Слава Богу! Она спаслась. Жаль только, что Питера не было поблизости, зато он был вокруг нее, витал легким дуновением, обнимая дома и давая дорогу встающему солнцу. Она была в Питере, и Питер был в ней.
Глава 25
Утренний Петербург заволокло пеленой тумана, так что утро скорее угадывалось, нежели ощущалось. Не проснувшиеся по-настоящему прохожие, как утренние зомби, шли по делам, не обращая внимания на полустёртый, полускрытый город.
Меж тем в нем, а именно в исчезнувшей его части, происходили поистине странные события. Воспользовавшись дымкой, некоторые здания в новостройках укрыли свои крыши и верхние этажи, принимая крылатый десант духов и сочувствующих судьбе города богов. За стеной тумана, как за киношным дымом, пудрились и прихорашивались статуи Летнего сада. Готовясь к мистерии, они надеялись сыграть в ней не последние роли.
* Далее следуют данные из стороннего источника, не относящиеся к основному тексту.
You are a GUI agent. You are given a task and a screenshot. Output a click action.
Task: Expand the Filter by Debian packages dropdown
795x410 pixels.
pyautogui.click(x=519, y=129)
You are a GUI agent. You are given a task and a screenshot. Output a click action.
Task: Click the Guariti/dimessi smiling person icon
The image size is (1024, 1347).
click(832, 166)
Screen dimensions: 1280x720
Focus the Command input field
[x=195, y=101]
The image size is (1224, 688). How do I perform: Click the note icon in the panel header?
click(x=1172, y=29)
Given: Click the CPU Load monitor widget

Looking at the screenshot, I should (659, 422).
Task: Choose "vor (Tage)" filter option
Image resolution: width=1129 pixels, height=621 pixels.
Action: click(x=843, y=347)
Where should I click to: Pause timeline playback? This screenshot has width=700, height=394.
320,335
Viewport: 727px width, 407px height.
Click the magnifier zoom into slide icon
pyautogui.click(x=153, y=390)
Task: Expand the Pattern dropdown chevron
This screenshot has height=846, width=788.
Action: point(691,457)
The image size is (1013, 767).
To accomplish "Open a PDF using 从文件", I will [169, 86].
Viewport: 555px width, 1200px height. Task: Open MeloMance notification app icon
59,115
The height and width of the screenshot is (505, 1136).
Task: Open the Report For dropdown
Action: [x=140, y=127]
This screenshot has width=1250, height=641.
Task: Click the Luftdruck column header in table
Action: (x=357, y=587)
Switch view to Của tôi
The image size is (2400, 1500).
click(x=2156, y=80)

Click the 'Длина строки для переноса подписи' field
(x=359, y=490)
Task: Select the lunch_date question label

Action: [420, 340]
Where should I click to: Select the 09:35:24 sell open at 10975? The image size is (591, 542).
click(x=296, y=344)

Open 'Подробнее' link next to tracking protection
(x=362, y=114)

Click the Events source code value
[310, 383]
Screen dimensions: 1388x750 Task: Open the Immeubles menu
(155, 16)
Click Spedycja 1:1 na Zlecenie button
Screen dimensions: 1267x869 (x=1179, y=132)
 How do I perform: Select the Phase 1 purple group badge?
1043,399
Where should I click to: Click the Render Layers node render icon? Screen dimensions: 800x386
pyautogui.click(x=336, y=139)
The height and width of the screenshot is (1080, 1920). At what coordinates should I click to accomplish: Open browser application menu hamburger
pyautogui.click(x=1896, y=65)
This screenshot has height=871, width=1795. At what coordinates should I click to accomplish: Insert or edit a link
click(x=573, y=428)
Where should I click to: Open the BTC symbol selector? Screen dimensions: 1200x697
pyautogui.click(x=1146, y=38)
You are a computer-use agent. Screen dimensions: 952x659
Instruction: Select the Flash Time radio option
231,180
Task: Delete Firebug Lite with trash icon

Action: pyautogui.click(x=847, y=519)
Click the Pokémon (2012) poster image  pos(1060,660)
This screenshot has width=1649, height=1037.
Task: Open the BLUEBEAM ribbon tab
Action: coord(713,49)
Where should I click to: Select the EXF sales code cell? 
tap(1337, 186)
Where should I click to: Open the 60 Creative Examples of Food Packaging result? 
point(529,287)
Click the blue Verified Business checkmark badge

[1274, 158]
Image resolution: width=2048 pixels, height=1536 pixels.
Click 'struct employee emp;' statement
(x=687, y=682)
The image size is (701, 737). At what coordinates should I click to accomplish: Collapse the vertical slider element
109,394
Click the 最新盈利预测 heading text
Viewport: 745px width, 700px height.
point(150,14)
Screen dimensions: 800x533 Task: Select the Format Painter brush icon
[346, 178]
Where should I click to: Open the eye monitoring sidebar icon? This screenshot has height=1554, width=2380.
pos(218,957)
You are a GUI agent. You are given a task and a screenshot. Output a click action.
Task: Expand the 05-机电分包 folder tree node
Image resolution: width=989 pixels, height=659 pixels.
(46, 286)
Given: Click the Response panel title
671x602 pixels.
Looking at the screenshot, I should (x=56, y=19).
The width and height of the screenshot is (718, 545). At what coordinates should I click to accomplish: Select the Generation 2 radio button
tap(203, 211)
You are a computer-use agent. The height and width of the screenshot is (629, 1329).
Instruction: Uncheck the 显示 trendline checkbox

Каменные дамы мечтали женить на себе Питера.
Правда, среди каменных красоток настоящей богиней могла называть себя лишь Венера[14], царствующая среди белых нимф. Но остальные не любили об этом вспоминать.
Среди посвященных предстоящую мистерию расценивали двояко: либо как алхимическую свадьбу, на которой, наконец, сумасброд и бродяга свяжет свою судьбу с мудростью в лице Софии, как и предписывали ему присутствующие на собрании масоны. Идея свадьбы всех устраивала, потому что была понятна, в то время как вторая версия «ритуала» казалась непонятной и запутывалась с каждым днем все больше и больше.